Click the right sidebar Podcast interface to listen to the podcast. (My apologies but my equipment shut off about two-thirds of the way through).

The benefits of the MoCA approach are that it:

1) Is secure (after all, it's wrapped in tubing, not floating through the air inside and outside of your home).

2) Has no interference (after all, it's wrapped in tubing, not floating through the air inside and outside of your home).

3) Carries multiple channels of hi-def quite nicely.

4) Requires no new wires, but instead leverages the coaxial cable snaking throughout more than 90% of homes in the U.S.

5) Is a whole-house solution, meaning that it allows you to stop/pause/resume content from all the coax-connected TVs in your home. Some of the other solutions we have discussed are really only in-room solutions for connecting a nearby PC for example to a flat panel TV on the wall wirelessly (Rob doesn't really see these solutions competing with MoCA, rather he sees them as part of a larger alternative/collaborative ecosystem).

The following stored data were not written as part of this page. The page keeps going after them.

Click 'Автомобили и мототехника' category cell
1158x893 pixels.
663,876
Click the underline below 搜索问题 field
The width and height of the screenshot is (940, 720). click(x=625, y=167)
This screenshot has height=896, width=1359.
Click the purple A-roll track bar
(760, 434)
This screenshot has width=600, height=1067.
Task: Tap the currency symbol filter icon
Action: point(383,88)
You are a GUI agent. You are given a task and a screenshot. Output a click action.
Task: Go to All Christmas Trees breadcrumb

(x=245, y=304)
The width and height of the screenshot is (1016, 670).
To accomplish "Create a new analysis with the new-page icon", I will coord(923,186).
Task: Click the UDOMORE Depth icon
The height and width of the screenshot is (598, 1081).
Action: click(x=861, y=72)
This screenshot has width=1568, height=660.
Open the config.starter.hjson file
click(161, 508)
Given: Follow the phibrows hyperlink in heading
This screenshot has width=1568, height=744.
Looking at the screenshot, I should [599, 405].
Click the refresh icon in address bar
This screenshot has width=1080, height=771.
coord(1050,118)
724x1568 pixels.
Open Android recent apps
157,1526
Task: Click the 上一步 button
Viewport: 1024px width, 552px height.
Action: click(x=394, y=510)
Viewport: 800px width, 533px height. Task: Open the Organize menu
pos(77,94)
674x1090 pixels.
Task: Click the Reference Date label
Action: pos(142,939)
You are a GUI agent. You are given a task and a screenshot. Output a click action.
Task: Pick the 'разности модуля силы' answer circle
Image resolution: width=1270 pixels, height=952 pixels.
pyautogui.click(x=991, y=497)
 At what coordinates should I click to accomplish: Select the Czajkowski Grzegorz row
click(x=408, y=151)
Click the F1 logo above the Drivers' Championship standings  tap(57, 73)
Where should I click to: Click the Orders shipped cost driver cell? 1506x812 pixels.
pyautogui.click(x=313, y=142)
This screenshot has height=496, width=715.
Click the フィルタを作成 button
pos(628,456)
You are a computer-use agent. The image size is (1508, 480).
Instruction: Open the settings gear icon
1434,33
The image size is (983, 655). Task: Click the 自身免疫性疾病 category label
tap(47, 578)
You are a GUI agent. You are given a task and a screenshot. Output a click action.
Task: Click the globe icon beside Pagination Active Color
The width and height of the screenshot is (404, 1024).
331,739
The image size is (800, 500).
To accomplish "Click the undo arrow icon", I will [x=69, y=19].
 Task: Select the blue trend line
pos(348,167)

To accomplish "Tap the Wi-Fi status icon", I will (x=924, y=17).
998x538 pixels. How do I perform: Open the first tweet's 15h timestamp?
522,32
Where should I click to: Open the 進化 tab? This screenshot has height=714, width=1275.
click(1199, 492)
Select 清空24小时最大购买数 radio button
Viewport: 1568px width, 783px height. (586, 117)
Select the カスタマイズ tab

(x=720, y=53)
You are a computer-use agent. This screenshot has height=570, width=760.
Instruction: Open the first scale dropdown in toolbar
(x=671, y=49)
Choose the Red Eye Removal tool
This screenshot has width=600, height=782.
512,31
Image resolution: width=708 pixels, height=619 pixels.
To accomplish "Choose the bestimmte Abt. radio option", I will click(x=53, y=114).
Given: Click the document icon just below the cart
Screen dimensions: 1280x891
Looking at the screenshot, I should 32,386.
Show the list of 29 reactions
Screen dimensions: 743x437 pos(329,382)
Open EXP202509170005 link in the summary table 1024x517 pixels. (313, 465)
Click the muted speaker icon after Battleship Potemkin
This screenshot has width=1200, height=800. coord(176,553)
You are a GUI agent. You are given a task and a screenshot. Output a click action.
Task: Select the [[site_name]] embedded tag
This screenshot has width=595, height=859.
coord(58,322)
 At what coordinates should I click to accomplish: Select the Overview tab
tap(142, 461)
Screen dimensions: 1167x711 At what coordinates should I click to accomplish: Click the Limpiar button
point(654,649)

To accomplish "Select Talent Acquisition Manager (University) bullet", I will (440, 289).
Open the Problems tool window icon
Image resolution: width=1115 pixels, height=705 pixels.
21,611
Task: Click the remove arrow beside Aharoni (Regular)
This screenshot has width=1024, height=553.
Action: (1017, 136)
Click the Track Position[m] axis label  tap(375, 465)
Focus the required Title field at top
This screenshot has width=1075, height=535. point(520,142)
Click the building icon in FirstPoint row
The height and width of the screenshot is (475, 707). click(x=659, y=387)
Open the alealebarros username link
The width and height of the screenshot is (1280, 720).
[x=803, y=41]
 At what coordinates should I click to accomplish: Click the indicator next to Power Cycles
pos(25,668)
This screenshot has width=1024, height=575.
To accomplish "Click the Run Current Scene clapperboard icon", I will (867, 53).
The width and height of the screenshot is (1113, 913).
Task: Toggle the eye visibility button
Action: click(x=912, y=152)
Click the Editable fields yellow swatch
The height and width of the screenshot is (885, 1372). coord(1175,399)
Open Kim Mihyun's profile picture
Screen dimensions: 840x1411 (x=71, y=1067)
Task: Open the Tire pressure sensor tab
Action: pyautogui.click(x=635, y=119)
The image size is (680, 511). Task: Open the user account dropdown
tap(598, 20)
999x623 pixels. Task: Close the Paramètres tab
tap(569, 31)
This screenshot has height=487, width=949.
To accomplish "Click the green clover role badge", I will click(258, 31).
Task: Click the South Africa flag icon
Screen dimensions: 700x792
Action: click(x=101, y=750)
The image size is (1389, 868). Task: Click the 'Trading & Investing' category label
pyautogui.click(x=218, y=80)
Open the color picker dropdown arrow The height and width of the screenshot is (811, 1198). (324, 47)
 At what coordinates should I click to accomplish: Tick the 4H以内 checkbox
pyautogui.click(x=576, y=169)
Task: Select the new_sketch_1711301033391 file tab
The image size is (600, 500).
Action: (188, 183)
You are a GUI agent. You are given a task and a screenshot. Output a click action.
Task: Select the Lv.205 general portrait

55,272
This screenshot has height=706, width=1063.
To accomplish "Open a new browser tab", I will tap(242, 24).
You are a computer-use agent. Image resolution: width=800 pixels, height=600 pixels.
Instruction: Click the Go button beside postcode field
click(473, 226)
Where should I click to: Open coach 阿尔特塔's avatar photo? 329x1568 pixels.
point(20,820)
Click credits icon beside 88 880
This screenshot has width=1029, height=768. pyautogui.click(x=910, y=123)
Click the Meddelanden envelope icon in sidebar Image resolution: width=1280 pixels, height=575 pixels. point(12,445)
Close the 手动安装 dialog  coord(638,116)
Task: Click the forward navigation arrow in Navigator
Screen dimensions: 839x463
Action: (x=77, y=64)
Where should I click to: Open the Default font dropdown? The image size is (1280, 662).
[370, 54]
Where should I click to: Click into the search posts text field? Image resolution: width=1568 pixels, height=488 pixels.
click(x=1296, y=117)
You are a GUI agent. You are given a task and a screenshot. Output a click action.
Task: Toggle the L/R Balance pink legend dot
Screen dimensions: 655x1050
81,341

6) Is widely deployed with a growing network of suppliers and service providers signing on. Perhaps the biggest service provider using MoCA is Verizon's FiOS triple play service. There are two chip platforms with MoCA support baked in, Entropic and now Broadcom, which should help drive scale and cost reduction. Pretty much all the major consumer electronics, cable TV, and connected home players are also on board, including Intel, Cisco, Comcast, Cox, Panasonic, Motorola, Time Warner, you name it.

The only major drawbacks I see are:

1) MoCA still requires a set-top box at each TV, albeit only one "big" one with the rest being sleeker "dummy" units (as opposed to the ZvBox approach which also uses coax but only the tuner inside your QAM-capable HDTVs--full disclosure: I helped to launch and own stock in ZeeVee so I am somewhat biased there). Perhaps a future MoCA cable-card imbedded device would solve this problem though.

2) Five years into it, MoCA still has not reached mass acceptance by everyone in the industry. Maddeningly, and no fault to MoCA, while many industry players support and push standards, the standards battle is fraught with religion about whose technology and connected home strategy most benefits. As a result there are multiple standards bodies and protocols driving an overlapping set of functionality including WiFi, Ultra Wideband, Ethernet, Powerline, DLNA, you name it. This has allowed a whole range of point solutions such as AppleTV, Vudu, Roku, SlingBox, HDHomeRun, SlingBox, and ZvBox to sneak in and sell hundreds of thousands of units that could have been MoCA devices. Let’s be honest here folks, there is money being left on the table. The end result of all this is the connected home industry is not as far along as it could be since consumers are confused as hell and price-points for next-generation technology in the home are still beyond what average consumers are willing to pay without service provider subsidies.

It will be interesting to see how all this plays out in the next few years. A few things are certain, consumers love digital multimedia everything, love HD, and are starting to really love Hulu and Internet TV in general. They hate complexity, new wires/networks, and new technologies that are not adequately explained or marketed to them. Will MoCA find the same successful mix of tech benefit and market awareness of say a “WiFi”, “Bluetooth”, or “Intel Inside”? Only time will tell.